Quantitative results of enhancement derived from utilizing CBAM and MoE blocks are also provided in this section. Tables 84 - 89 show the mean relative \(L^{2}\) errors for \(\phi\) and \(\sigma\) for mild tumors mapping from the initial density of tumor cells with R = 0.05 mm, 0.18 mm and 0.23 mm using varying architectures of deep operator networks. Tables 90 - 95 show the mean relative \(L^{2}\) errors for \(\phi\) and \(\sigma\) for aggressive tumors mapping from the nutrient uptake by tumor cells with \(\gamma _{c}\) = 16.1 g/L/day, 16.9 g/L/day and 18.9 g/L/day using varying architectures of deep operator networks. Tables 96 - 101 show the mean relative \(L^{2}\) errors for \(\phi\) and \(\sigma\) for aggressive tumors mapping from the initial density of tumor cells with \(R = 0.09\) mm, 0.16 mm and 0.21 mm using varying architectures of deep operator networks. Tables 102, 103, 104, 105, 106 and 107 show the mean relative \(L^{2}\) errors for \(\phi\) and \(\sigma\) for mild tumors mapping from the growth rate with \(\rho\) = 1.2 1/day, 2.1 1/day and 2.7 1/day using varying architectures of deep operator networks. In all the tables, bolded are the best results, and underlined are the second-best ones.
We also provide the ranges for prediction errors for each case considered in Sect. 4 and in this subsection. From Figs. 53, 54, 55, 56, 57, 58, 59, 60, 61, 62, 63, 64, 65, 66, 67, 68 and 69, we can see that ranges for the training error are roughly no larger than the ranges for the testing errors for all the cases considered in ablation and grid studies. In Figs. 53, 54 and 65, we can see that TGM-ONets with CBAM and MoE blocks have smaller ranges of prediction errors compared with vanilla PI-DeepONets. In Fig. 55 and 56, we can see that \(w_{data} = 100\) has smaller ranges for the prediction errors than other values for \(w_{data}\). In Figs. 57, 66, 67, 68 and 69, we can see that 8 or 9 hidden layers have smaller ranges for the prediction errors than others.

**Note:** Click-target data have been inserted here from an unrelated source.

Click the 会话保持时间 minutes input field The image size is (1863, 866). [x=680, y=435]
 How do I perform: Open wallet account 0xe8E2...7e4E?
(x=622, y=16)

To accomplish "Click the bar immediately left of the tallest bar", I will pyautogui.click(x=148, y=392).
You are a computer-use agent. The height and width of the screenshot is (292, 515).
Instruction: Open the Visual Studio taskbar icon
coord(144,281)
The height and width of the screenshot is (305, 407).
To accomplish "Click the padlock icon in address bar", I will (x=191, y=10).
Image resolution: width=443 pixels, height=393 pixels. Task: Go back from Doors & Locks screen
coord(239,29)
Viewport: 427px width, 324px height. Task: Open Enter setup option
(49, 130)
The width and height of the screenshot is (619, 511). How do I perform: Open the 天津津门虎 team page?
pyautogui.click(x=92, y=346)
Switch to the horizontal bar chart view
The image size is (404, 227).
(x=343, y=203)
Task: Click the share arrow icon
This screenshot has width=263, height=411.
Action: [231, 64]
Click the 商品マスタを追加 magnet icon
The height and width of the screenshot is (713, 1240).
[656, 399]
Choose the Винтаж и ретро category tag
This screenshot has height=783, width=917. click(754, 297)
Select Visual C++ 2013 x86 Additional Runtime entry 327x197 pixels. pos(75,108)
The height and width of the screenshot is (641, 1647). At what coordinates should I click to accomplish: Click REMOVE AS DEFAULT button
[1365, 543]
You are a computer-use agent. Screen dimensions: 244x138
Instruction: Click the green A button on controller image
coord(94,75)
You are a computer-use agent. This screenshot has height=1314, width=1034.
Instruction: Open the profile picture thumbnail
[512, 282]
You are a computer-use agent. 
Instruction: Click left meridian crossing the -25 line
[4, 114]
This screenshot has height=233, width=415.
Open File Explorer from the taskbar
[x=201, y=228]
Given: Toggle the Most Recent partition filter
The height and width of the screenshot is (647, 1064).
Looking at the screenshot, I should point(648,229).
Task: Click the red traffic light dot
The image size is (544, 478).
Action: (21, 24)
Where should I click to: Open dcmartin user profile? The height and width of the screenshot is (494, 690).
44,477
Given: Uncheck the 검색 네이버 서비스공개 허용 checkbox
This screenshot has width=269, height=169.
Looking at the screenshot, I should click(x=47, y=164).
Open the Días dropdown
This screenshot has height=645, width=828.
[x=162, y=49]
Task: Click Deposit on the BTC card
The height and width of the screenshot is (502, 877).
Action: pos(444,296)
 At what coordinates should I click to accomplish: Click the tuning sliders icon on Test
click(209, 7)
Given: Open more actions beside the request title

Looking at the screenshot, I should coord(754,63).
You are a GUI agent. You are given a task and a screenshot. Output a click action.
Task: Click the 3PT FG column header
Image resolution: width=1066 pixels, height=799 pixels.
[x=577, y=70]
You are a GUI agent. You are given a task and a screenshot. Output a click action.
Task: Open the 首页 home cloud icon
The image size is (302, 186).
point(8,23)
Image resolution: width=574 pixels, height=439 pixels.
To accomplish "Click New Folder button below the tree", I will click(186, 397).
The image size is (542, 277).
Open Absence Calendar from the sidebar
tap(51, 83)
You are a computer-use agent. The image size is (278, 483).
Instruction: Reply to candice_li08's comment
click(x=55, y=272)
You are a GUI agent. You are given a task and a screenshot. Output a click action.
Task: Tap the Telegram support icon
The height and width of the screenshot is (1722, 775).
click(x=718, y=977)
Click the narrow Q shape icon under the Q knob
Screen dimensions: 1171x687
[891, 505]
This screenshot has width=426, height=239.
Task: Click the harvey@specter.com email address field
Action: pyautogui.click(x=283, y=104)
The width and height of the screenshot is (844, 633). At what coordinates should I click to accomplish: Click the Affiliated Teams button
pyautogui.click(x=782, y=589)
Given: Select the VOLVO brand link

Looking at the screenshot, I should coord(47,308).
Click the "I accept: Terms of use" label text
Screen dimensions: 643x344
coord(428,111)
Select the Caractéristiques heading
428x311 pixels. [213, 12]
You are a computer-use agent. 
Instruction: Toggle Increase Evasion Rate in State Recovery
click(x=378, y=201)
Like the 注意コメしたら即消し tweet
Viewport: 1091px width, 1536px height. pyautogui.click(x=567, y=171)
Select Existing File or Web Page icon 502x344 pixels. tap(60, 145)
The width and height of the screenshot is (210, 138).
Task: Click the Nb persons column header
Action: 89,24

In Fig. 58, we can see that 2 MoE has smaller ranges for the testing errors but 3 MoE has smaller ranges for the training errors. In Fig. 59, we can see that \(1\,\times \,10^{-3}\), \(6\,\times \,10^{-4}\), and \(2\,\times \,10^{-4}\) learning rate have smaller ranges for the prediction errors. In Fig. 60, 1000 decay steps have smaller ranges for the prediction errors. Figure 61 shows that continuous activation functions have smaller ranges for the prediction errors. Figure 62 shows different numbers of training datasets (i.e., 7, 8, 9, 10) have roughly the same ranges for the prediction errors. Figures 63 and 64 show that with or without boundary loss, ranges for the prediction errors do not change much.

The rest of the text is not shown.